In case you are wondering, the Missing Days column records how many days before Jan. 1, 2021, the year-end article was written. For example, San Diego’s 12 percent decline in homicides is based on an end-of-November report, which likely missed a few December murders.

Murders almost doubled in Milwaukee (near Kenosha, site of the BLM riots over Jacob Blake), Louisville (BLM’s Breonna Taylor unrest), and Seattle (Antifa’s Capitol Hill Autonomous Zone). Minneapolis, home of the late George Floyd, had the fifth worst increase with 69 percent more victims.

The Top 50 city with likely the lowest murder rate is also the one with the nicest weather, San Diego.

Life isn’t fair.

I also dug up year-end murder tabulations for another 58 cities ranking between 51st and 200th most populous. They experienced a total increase of 36.4 percent over 2019. Here are some examples of smaller cities:

Of all 104 cities, St. Louis had the worst murder rate in the country, with Jackson, Miss., second.

In St. Louis, 0.084 percent of the population was murdered in 2020. At that rate, if you tried to live out your three score and ten years in St. Louis, you’d have more than a 5 percent chance of being slain by your fellow man.

Across the 104 cities, which accounted for 45 percent of the nation’s murders in 2019, felonious deaths were up 37.9 percent this year.

There’s likely a certain amount of upward selection bias in my sample, especially of the 51st to 200th biggest cities. Crime going up is news, while crime staying the same or even dropping is boring.

For example, the biggest city for which I couldn’t find a late-year murder count article is El Paso, which has been famously peaceful for most of my life. I can recall a 1971 Time article attributing El Paso’s low murder rate to the high degree of lithium in its well water. El Paso will no doubt wind up with a smaller number of murders in 2020 than in 2019 when a white anti-Mexican terrorist killed 23 at a Walmart.

(In contrast, Ciudad Juarez across the Rio Grande had 1,646 murders. And Tijuana, across the border from idyllic San Diego, had 2,000 murders. In Canada, in which 3.5 percent of the population identified themselves as black in the 2016 census, murders are likely to have been 3 to 5 percent higher in 2020 than in 2019.)

“America’s culturally influential have a lot of blood on their hands.”

On the other hand, lots of reporters write up their year-end homicide articles either when the city breaks its all-time record earlier in the fall or a few days before New Year’s. So, for quite a few towns I’m missing the New Year’s Eve festivities. Overall, I’d estimate I’m lacking about 2 percent of 2020 from these 104 cities.

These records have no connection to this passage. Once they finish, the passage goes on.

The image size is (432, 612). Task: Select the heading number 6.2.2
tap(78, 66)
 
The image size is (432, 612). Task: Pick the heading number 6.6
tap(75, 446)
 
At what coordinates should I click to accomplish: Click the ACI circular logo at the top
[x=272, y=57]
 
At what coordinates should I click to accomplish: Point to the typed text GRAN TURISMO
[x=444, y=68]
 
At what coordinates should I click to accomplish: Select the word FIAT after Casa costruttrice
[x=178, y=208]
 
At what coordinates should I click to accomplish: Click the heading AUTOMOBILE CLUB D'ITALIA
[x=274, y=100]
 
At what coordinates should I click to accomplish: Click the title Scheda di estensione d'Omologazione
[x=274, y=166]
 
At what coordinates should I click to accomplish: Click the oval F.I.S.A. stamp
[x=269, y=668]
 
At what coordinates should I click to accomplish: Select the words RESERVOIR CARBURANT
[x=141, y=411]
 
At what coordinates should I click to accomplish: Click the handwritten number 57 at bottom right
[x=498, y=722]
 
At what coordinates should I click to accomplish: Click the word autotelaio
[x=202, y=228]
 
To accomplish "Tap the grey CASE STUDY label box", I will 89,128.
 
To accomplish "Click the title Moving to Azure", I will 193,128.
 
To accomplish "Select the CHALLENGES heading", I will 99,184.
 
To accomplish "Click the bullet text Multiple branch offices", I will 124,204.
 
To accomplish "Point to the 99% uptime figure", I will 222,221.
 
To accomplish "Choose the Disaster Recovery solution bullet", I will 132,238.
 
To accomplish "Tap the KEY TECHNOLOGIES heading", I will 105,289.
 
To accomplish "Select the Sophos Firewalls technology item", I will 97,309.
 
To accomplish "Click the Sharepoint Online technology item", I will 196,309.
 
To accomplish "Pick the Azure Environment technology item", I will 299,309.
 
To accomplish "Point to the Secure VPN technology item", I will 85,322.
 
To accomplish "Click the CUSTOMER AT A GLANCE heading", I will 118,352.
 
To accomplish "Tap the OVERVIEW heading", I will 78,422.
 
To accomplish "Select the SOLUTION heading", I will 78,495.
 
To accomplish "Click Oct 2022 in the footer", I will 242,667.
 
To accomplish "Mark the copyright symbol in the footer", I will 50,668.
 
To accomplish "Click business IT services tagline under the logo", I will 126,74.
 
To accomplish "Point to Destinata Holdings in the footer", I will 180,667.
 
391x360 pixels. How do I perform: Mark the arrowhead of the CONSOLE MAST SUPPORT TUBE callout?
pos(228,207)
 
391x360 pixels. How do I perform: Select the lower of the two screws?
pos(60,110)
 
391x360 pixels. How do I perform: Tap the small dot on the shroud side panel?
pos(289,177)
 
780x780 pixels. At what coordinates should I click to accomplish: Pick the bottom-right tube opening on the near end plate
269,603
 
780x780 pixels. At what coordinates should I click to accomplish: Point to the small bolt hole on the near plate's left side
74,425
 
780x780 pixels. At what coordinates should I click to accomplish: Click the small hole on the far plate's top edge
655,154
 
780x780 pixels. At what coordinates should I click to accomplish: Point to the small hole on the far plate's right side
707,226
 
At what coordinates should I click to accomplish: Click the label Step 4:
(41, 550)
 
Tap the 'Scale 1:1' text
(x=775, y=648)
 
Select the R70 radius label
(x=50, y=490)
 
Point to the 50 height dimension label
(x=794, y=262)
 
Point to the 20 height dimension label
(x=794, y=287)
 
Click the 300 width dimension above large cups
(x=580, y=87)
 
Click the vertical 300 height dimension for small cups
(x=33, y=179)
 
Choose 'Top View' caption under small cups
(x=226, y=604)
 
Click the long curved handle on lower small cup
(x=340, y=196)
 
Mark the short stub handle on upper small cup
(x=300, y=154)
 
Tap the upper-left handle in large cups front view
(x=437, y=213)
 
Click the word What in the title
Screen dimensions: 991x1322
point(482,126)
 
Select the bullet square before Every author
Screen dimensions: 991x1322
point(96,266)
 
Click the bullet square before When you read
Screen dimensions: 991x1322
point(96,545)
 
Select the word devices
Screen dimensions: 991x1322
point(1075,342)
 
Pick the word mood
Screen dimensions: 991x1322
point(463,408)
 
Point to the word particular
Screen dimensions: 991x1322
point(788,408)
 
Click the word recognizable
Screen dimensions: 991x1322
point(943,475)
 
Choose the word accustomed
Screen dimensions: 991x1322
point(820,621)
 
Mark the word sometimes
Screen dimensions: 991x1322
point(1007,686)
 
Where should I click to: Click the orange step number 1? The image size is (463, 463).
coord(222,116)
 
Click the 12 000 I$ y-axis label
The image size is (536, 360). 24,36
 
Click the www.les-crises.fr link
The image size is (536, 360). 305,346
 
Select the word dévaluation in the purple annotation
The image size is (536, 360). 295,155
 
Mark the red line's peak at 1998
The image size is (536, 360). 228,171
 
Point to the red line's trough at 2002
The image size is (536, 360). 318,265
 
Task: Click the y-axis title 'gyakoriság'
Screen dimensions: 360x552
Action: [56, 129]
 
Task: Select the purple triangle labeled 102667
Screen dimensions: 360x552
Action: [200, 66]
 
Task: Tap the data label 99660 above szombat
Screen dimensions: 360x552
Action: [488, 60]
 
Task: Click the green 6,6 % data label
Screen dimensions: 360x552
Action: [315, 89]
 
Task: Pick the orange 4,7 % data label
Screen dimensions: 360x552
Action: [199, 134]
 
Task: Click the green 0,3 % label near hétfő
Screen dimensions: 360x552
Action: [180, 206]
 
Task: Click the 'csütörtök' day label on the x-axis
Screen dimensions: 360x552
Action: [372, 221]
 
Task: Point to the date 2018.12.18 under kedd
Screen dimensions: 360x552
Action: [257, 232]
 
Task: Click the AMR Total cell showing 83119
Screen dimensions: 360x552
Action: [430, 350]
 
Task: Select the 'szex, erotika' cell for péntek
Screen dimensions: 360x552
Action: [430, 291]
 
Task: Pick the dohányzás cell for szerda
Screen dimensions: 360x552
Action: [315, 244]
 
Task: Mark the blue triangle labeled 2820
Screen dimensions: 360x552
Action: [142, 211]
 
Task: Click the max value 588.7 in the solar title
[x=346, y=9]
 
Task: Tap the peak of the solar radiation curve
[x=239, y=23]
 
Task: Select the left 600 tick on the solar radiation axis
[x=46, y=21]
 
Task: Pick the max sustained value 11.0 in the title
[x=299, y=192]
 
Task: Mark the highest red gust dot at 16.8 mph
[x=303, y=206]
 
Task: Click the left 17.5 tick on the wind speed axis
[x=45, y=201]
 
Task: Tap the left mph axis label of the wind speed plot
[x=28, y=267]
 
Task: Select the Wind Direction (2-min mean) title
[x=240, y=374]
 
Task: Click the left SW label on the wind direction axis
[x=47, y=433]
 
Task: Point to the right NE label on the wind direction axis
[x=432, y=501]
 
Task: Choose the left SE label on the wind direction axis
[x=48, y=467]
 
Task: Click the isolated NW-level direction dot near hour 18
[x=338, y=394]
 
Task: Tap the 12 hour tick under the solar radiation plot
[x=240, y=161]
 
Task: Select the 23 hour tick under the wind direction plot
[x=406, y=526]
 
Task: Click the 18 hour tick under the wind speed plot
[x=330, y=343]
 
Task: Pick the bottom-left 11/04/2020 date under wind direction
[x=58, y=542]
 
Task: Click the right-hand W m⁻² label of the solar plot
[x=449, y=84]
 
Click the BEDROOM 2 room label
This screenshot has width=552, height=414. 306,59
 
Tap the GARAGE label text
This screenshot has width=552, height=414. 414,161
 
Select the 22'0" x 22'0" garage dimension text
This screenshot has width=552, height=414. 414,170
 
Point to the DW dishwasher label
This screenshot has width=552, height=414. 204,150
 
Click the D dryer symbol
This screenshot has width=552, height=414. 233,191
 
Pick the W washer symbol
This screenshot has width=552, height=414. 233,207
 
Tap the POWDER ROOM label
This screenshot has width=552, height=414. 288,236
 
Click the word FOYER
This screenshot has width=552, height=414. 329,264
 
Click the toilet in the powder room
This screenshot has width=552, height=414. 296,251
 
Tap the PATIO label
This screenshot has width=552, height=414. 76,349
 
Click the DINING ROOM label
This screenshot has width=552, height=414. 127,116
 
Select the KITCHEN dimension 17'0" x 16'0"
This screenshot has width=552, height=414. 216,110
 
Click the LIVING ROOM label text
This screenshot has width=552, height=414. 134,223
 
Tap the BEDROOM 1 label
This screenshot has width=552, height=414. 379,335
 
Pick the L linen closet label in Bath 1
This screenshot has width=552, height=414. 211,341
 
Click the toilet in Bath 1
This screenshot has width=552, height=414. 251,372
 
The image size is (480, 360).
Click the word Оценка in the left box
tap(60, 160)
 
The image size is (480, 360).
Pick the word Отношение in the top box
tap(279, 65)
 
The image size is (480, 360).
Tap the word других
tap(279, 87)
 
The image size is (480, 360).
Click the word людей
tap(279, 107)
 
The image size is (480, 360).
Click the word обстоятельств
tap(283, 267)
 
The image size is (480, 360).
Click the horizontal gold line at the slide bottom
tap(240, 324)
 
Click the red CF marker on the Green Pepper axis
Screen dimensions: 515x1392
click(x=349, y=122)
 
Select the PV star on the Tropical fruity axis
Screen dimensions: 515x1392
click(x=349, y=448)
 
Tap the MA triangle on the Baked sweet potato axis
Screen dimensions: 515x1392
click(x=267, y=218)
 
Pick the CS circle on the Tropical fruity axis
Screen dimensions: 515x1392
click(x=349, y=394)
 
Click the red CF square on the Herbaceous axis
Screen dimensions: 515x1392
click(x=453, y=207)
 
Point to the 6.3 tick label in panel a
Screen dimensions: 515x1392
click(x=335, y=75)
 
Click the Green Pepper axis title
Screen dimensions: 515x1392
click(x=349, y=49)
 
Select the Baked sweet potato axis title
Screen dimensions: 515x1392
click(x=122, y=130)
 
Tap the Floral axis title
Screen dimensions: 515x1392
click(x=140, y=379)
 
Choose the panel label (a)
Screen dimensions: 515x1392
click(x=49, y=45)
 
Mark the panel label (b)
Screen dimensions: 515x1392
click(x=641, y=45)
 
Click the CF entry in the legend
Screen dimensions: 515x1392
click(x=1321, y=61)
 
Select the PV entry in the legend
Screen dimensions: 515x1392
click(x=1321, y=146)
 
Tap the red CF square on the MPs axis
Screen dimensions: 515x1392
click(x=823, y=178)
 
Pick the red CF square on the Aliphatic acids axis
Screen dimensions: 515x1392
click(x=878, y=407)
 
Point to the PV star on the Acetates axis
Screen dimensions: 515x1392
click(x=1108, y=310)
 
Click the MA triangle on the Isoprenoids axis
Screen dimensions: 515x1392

My guess is that in the rest of the country, which accounted for 55 percent of 2019’s killings, murders didn’t grow as fast as in the bigger municipalities. Therefore, the national figure is perhaps in the 25 to 30 percent growth range, double the worst year previously recorded, 1968.

One reason the rest of the U.S. likely didn’t see as bad of a rise is that there’s an obvious correlation between how black a city’s residents are and its murder rate. (San Bernardino, Calif., has perhaps the highest murder rate in the country for a city that is only 14 percent black, which is roughly the national average share.) Bigger cities tend to be blacker.

There also appears to be a correlation between how black a city is and how much its murder count grew this year, but that’s less clear. (Baltimore, which has had a stratospheric murder rate since the BLM riot over Freddie Gray’s death in 2015, is the most obvious exception with murders down 4 percent in 2020.)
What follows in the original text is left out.